Daily rituals are shaken up when Hortense's sons periodically arrive home on furlough—traumatized and in varying degrees of shell shock. Solange's husband can't bear to be touched. The film's dramatic core centers on Georges (Cyril Descours), the dashing younger son, who instantly becomes smitten—maybe a tad too quickly—with Francine. She blooms under his attention; he writes her confiding letters from the front. Beauvois makes a scene involving their hands moving along a boulder more erotic than you might expect. But matters are complicated by the jealous rage of a village girl connected to the family, who feels she has a prior claim on Georges. Unstrung by the war, his gaze is strangely fixed; in a nightmare he inadvertently stabs his own brother in a manner suggesting a confluence of sex and slaughter.
Though Hortense heroically powers along, updating the equipment by acquiring a mechanical combine, loss hovers. In a wrenching scene, she's hoeing the kitchen garden at dusk when she senses, without turning around, the arrival of a villager/harbinger of death. She turns, blurts out, "C'est qui," and falls to the ground. The ensuing scenes transcend what can be evoked in words. Grief is expressed as the camera holds on the old brother's gnarled hands, twisting inconsolably; Hortense weeps while milking a cow, its tail flicking at her tears.

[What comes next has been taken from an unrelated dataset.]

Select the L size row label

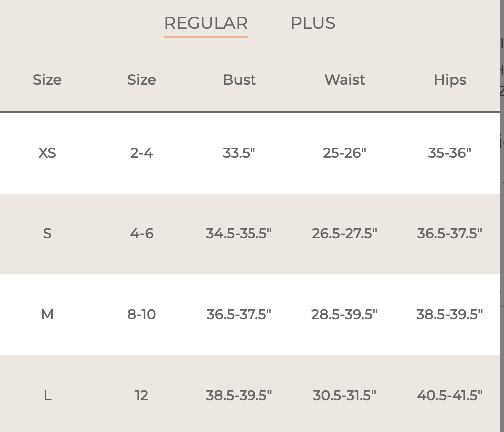pyautogui.click(x=47, y=396)
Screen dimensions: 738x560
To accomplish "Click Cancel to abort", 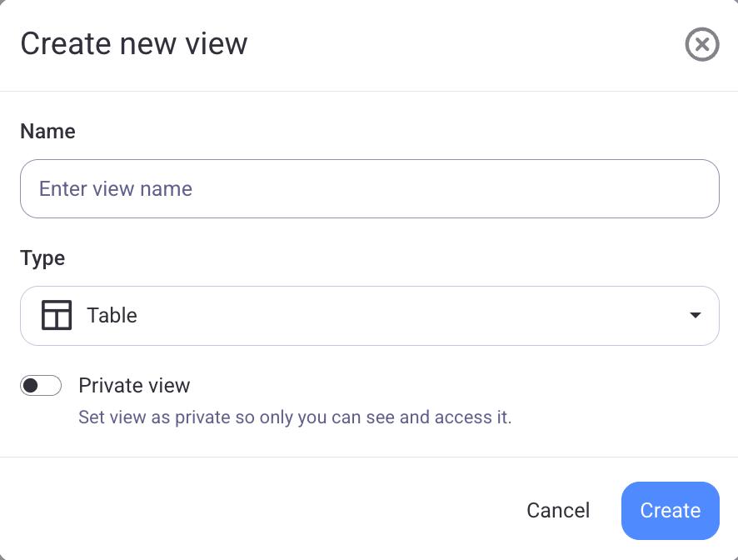I will [x=558, y=510].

The film's dramatic tension hangs, of course, on the fate of Georges and Francine. Without giving too many spoilers, the emotions that roil Georges are all fastidiously prepared by what precedes: the disruptive presence in the town of roistering Americans who buy the old brother's hooch and eye the local beauties as prey. But most of all, perhaps, the stern and manipulative Hortense. Beauvois pulls off a stunning switch here, by revealing her insularity and passion to close ranks with family at the cost of lies and deceit—and upending viewer sympathy for the heroic matriarch. In a film that has consistently celebrated the efforts of strong women, Beauvois pivots 360 degrees by also indicting the mean small-mindedness of which provincial France is capable. And—lifting The Guardians into the 21st century—the xenophobia currently on display on a larger scale.